RECORDS FOR THIS TASK
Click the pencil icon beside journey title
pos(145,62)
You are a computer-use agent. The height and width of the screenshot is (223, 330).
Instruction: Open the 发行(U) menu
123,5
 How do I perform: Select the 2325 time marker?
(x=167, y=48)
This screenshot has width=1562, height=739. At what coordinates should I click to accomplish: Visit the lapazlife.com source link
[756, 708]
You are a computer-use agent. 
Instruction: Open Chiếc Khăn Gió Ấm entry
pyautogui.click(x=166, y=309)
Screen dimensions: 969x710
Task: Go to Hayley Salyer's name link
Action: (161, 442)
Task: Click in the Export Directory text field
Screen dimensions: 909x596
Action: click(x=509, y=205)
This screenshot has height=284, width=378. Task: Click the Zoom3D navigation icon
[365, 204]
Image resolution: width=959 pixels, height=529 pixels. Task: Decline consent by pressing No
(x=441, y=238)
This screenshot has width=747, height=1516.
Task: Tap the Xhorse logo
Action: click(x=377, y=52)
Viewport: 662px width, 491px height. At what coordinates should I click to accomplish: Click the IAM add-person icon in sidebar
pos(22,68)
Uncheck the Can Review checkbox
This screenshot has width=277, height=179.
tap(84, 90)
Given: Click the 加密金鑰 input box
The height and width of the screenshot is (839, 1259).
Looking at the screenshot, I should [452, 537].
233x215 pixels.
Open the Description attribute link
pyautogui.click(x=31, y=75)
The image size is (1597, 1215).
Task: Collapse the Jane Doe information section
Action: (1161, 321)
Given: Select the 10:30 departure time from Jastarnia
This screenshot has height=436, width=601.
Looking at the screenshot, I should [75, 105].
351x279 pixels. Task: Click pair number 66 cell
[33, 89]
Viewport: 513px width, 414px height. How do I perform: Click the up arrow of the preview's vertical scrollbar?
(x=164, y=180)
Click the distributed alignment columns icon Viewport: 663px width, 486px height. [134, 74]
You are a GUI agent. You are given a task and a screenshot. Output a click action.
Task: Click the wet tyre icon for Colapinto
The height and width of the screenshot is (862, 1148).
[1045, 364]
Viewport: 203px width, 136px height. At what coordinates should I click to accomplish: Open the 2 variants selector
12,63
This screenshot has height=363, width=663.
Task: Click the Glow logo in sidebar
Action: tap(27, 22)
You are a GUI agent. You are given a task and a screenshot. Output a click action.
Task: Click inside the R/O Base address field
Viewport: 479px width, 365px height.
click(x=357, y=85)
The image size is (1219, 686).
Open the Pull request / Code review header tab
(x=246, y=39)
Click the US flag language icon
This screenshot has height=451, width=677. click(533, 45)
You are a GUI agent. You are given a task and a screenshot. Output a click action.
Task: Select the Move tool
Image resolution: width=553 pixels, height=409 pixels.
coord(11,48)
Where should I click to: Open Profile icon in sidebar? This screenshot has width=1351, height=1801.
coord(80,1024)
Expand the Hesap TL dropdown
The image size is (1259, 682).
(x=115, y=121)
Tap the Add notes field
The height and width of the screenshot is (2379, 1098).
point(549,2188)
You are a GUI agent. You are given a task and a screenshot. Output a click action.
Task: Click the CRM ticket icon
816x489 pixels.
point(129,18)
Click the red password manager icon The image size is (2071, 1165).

WORK ORDER
Lines containing the word "computer" are to be located in the entries and copied.

YOUR SOLUTION
You are a computer-use agent. The height and width of the screenshot is (223, 330).
You are a computer-use agent. 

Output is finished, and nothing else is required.